Much of North Dakota is prairie, and less than one-percent of the land is forested. In the 1930s, McHenry County residents pushed the U.S. Forest Service to plant trees on the land, similar to efforts in Nebraska and Kansas.

Seventy years ago, the area around Denbigh, North Dakota was prairie that had been overplowed and overgrazed, leaving it looking much like the Sahara desert. As part of a make-work, depression era plan to reforest the area from North Dakota to North Texas, a 636-acre experimental forest was planted in Denbigh with more than 40 species from throughout the United States, Europe and Asia to test which kinds of trees could survive the harsh climate and sandy spoils of the upper Midwest.

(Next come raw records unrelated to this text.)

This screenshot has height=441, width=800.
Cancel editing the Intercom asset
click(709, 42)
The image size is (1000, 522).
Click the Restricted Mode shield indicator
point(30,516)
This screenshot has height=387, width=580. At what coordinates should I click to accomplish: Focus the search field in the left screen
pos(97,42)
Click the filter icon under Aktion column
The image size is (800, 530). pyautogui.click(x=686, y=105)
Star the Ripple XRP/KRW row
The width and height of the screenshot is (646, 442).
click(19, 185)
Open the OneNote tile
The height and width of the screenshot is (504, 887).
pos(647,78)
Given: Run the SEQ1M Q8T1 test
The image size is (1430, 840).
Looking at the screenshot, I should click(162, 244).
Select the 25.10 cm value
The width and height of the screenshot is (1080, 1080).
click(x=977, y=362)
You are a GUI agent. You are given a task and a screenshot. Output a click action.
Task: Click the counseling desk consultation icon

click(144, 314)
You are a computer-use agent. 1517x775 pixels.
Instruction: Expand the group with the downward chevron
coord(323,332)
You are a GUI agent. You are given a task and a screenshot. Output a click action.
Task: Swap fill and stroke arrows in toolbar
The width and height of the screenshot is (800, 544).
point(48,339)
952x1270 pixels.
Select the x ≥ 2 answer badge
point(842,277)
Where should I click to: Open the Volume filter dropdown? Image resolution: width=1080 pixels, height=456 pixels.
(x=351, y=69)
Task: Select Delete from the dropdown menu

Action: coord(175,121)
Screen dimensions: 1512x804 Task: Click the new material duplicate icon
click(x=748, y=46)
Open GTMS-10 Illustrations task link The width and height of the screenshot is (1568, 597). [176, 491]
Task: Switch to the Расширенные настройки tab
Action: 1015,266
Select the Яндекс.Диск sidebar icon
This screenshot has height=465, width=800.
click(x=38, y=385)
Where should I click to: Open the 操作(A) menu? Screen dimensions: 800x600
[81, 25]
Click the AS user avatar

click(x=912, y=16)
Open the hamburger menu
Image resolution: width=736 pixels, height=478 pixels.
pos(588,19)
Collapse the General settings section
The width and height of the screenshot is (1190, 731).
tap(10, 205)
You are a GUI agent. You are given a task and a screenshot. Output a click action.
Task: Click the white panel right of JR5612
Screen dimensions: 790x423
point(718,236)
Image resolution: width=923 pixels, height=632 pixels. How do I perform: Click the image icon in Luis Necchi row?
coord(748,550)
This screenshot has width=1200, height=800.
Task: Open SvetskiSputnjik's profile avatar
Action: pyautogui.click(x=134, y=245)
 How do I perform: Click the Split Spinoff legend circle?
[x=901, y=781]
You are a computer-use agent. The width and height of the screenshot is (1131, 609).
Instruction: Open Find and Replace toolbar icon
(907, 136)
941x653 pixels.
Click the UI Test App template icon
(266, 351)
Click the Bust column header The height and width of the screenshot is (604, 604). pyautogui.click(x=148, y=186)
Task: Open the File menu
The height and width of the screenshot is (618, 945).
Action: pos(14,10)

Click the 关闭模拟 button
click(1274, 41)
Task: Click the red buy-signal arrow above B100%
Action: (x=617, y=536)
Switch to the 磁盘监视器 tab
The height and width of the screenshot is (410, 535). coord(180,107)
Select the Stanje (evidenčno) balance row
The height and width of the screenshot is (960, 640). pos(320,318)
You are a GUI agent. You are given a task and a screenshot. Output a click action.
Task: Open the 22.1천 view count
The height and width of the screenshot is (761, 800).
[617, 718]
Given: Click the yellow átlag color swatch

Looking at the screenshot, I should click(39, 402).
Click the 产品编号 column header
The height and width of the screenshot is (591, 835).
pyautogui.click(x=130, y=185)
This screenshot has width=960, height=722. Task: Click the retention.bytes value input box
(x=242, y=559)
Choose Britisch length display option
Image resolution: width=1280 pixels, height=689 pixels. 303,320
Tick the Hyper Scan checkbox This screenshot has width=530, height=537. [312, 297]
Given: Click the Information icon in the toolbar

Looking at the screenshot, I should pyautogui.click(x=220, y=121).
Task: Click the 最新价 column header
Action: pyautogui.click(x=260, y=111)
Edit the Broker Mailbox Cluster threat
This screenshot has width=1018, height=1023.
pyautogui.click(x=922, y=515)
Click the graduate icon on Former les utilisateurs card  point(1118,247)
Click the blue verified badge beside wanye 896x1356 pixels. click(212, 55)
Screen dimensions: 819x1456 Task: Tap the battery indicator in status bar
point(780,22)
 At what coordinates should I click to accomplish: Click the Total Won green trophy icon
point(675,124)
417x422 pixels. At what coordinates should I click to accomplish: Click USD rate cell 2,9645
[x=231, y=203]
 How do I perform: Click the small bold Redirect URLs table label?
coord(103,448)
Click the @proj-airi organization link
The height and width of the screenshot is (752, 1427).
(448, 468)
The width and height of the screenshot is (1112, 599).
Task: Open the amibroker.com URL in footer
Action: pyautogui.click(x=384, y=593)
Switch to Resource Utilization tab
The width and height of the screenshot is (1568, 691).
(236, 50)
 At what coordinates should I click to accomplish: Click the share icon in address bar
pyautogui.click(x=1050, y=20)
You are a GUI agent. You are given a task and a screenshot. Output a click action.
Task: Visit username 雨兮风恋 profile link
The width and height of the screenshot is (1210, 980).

Of those, 30 species have survived and flourished and now, their seeds and seedlings are much sought after. They are shipped throughout the United States and Canada, despite the fact that the forest concept was dropped and has had no funding since the end of World War II. The U.S. Forest Service manages Denbigh, but hasn't allocated any money to it for years. However, local residents have used the forest as a source of timber, windbreaks as well as employment. Not only did the forest stabilize the soil, it stabilized the economy. The nursery sells 1.3 million seedlings a year, about 40-percent of which come from the forest. Tree plantings from the forest have provided wind protection for crops, communities and wildlife throughout the United States and Canada. The residents would like to make something more of the forest, which has stands of Scotch pine, Siberian larch, Black Hills spruce, Russian olive, Rocky Mountain juniper and other species.